Royal Trinity Hospice in south London has implemented a mixture of formal and informal policies to make the hospice as accessible as possible. CEO Dallas Pounds tells us how the simple act of wearing a symbol can have a profound effect. She explains that one patient, seeing the rainbow badge their doctor was sporting, burst into tears. “He just said, ‘Oh my goodness, I’m so relieved, I can be who I am here. I don’t have to hide or pretend.”

They also reassessed their use of language and imagery, and shared information via blogs and podcasts. “We’ve really tried to make information as available as possible to all of our staff. We also put in non-binary toilets, and we are open about accessibility to LGBTQ+ people on our website. We have little rainbows dotted around the building. But I think most powerful were the external speakers who came in, told their stories and were willing to be asked some quite difficult questions by the staff. They didn’t just talk about hospices and death and dying, they talked about how it feels to be someone who has this sexual orientation and this gender identity, so it was more about us as individuals and as members of society.”

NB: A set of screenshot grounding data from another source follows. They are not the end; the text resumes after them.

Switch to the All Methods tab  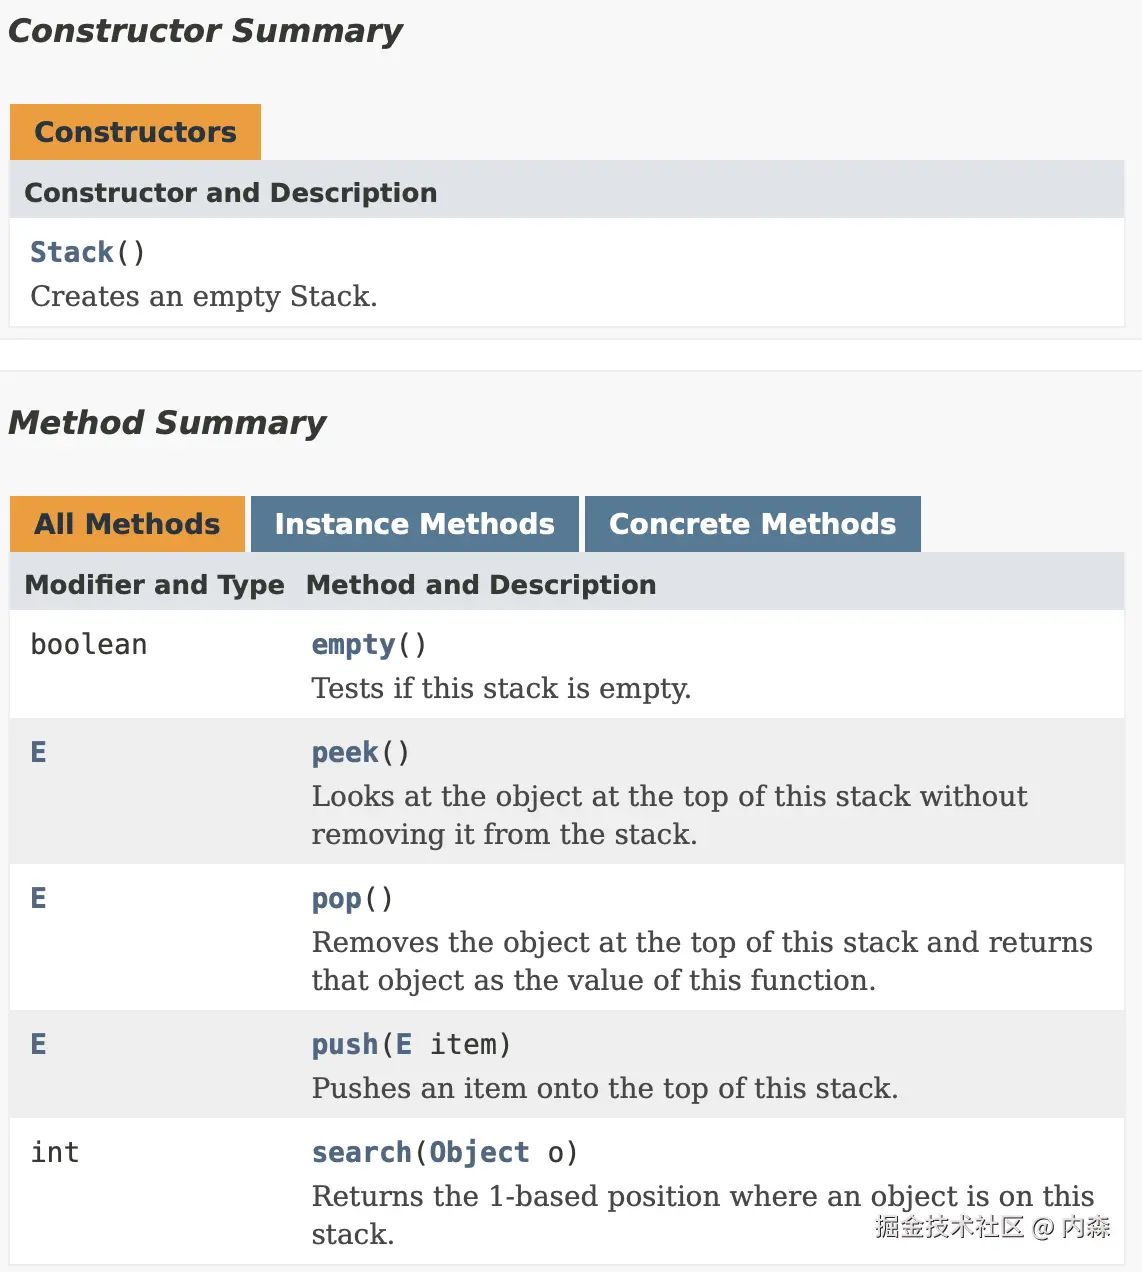coord(127,524)
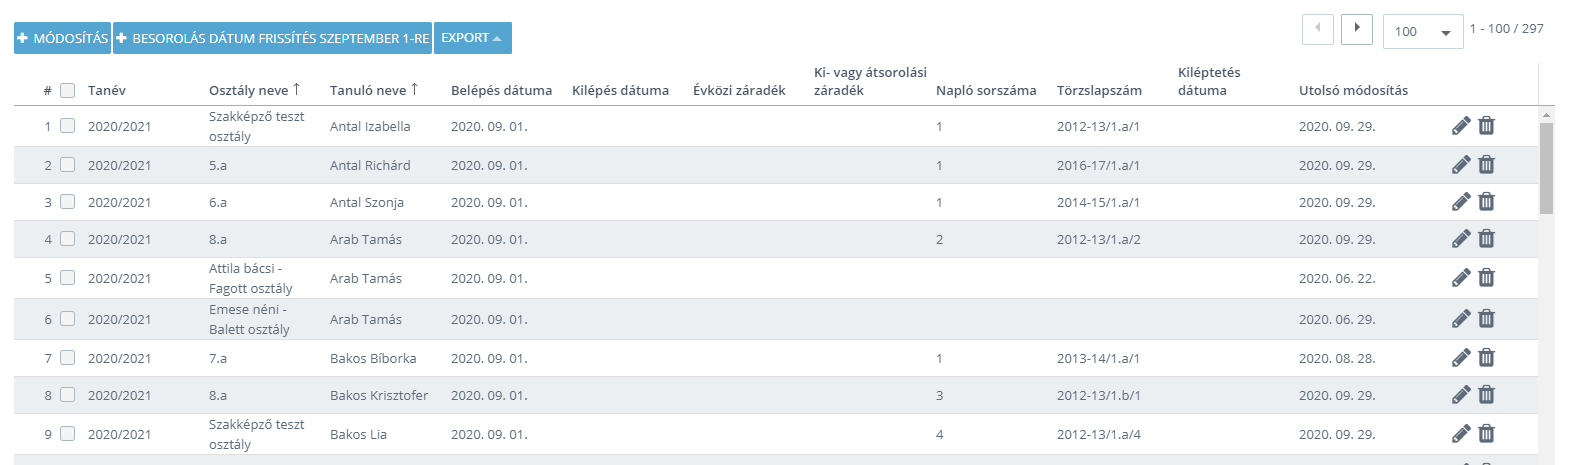1574x465 pixels.
Task: Go to previous page arrow
Action: click(x=1318, y=29)
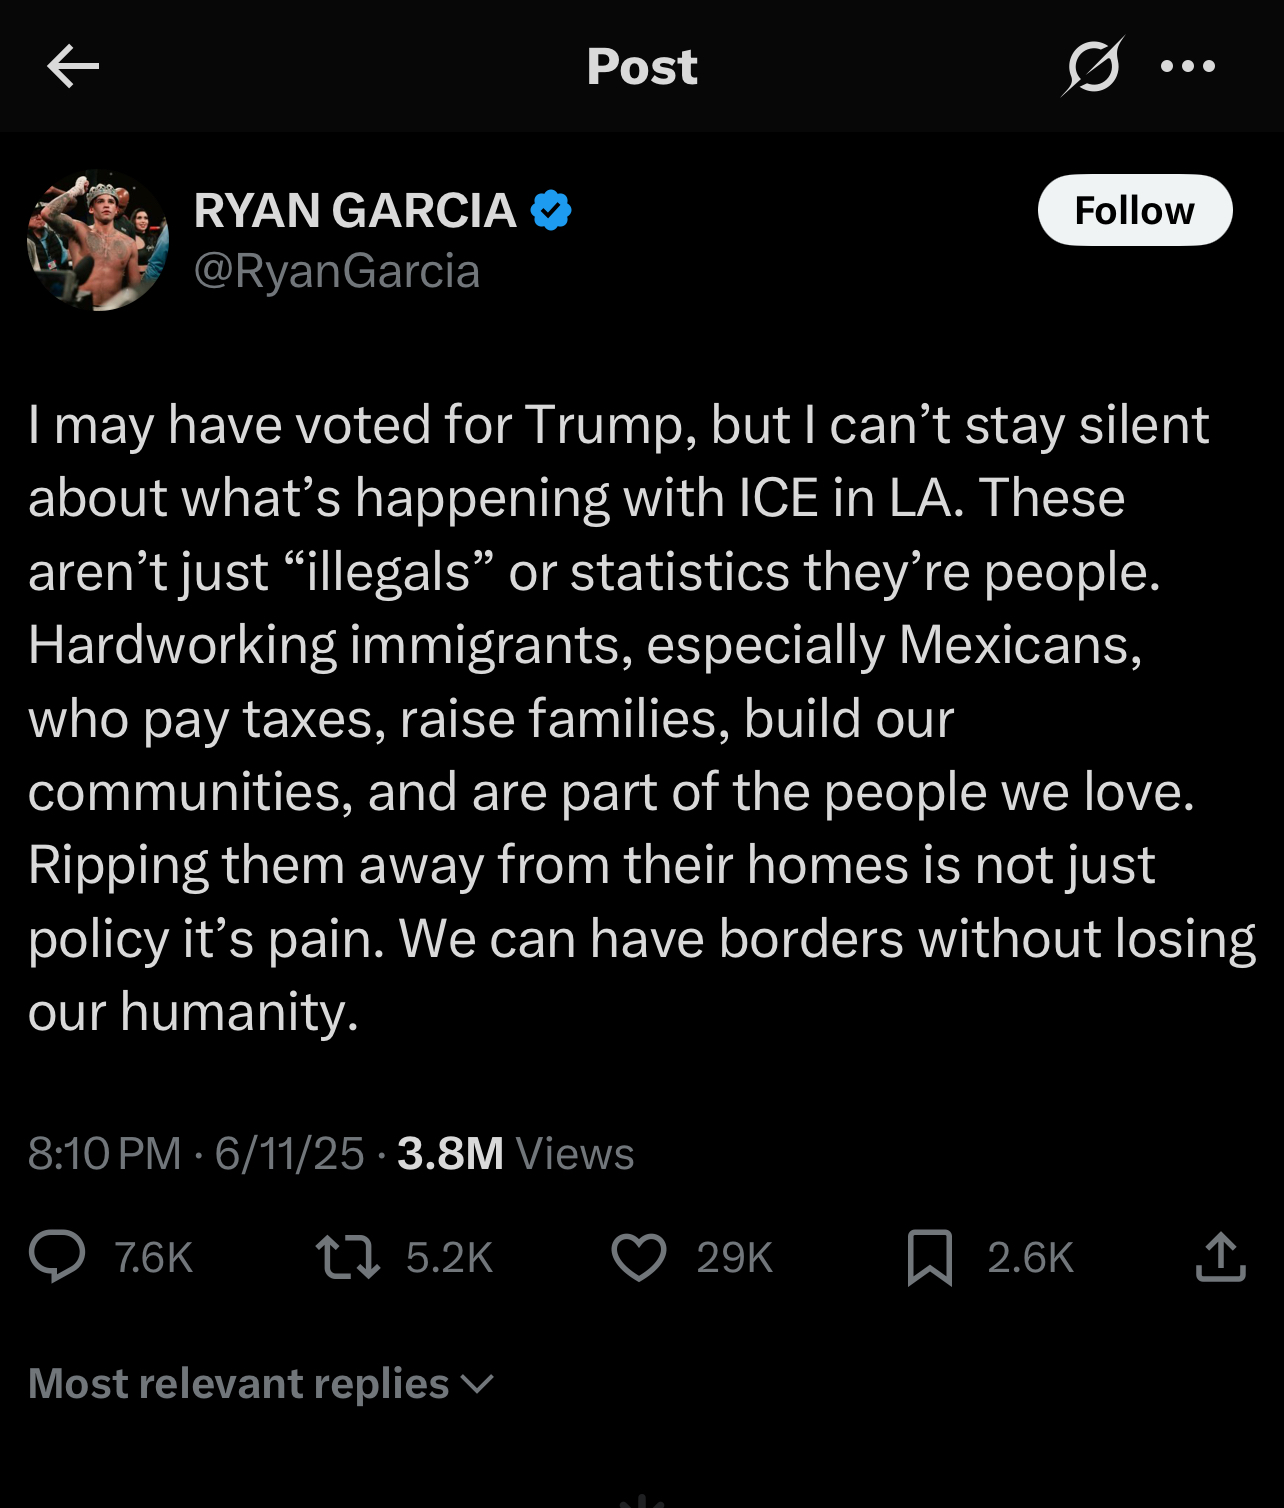Open the RYAN GARCIA display name
The height and width of the screenshot is (1508, 1284).
[355, 210]
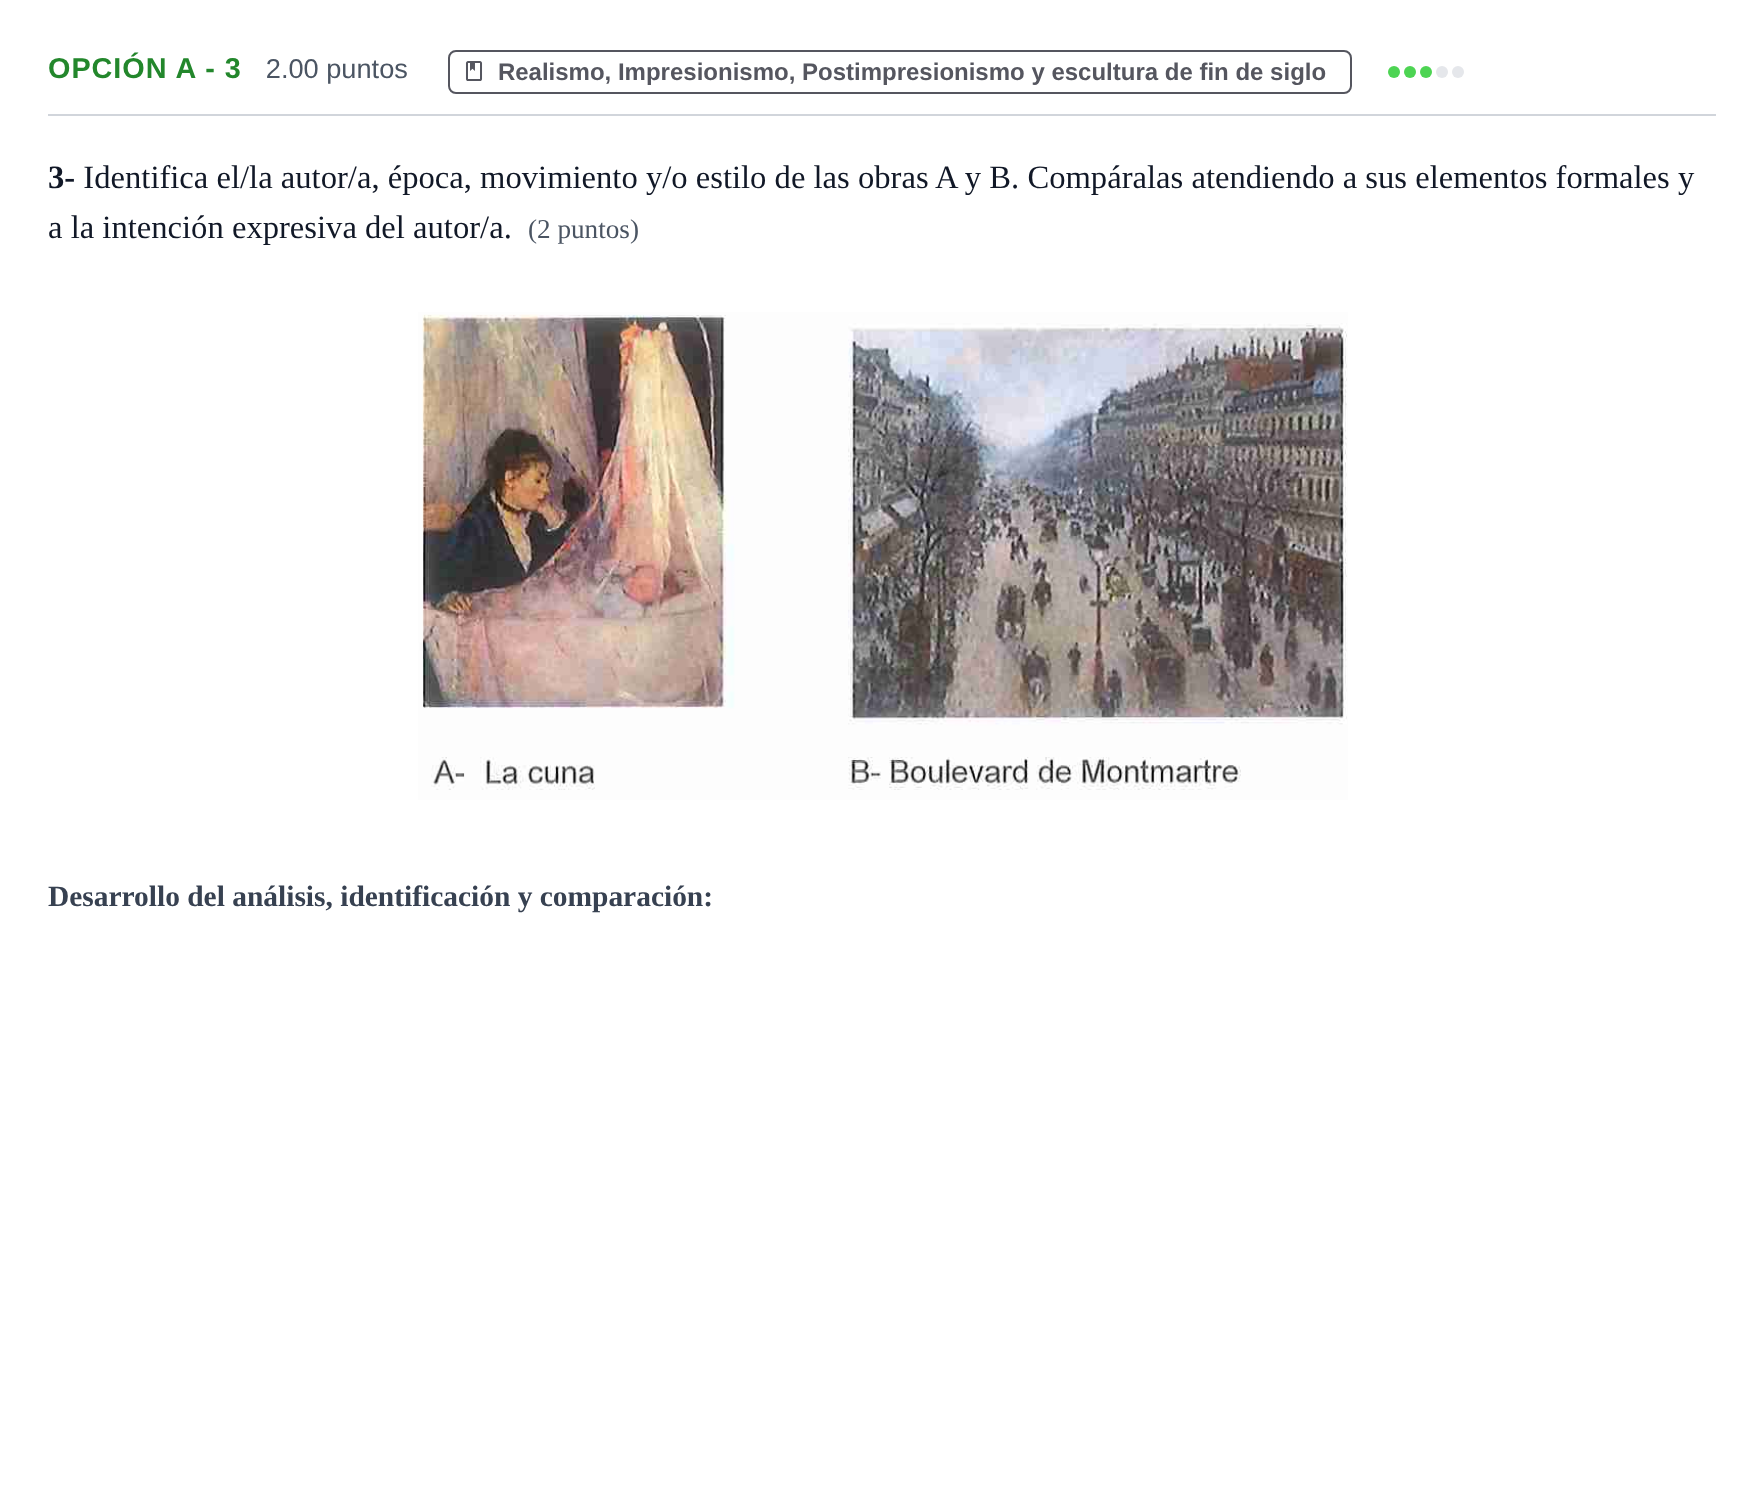Click the 2.00 puntos score label

337,69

Last year they took a similar approach to raising awareness of disabilities, age, gender reassignment, and mental health, which led them to win the Investors in Diversity award.

They’re also founding members of the London Hospices LGBT Network. “LGBTQ+ within the hospice world is still struggling to find its voice” Dallas says. “Working in hospices we believe that we give great individualised care and we’re accessible to everybody, but there are still some people that don’t feel LGBTQ+ needs to be given any separate attention, due to the religious nature of their hospice, their values, or they think society has moved on. The network provides its members with peer support for going back to their places [of work] and trying to do great things.”

“Society has moved on an incredible amount, but we have to be mindful that the vast majority of the people we’re looking after are older, they’ve lived through Section 28, and riots, and through Pride when it was still a political statement. They still live with a fear of discrimination and we have to be mindful that we are still caring for a generation where LGBTQ+ issues are very live.”

“We need to consider individuals as individuals, really call out discrimination and hold ourselves to account for whether we truly are accessible, and are truly acting in non-discriminatory ways through recruitment, our promotional staff, our senior management representative, our board representative. I mean LGBTQ+ but I also mean black and ethnic minority groups, age, gender, other genders. We have to stop assuming that we’re great because people tell us we’re angels in the hospice world. We need to take a critical reflection of ourselves on a regular basis, collect data in a more meaningful way, and use that data to make sure we’re representative of the populations we serve.”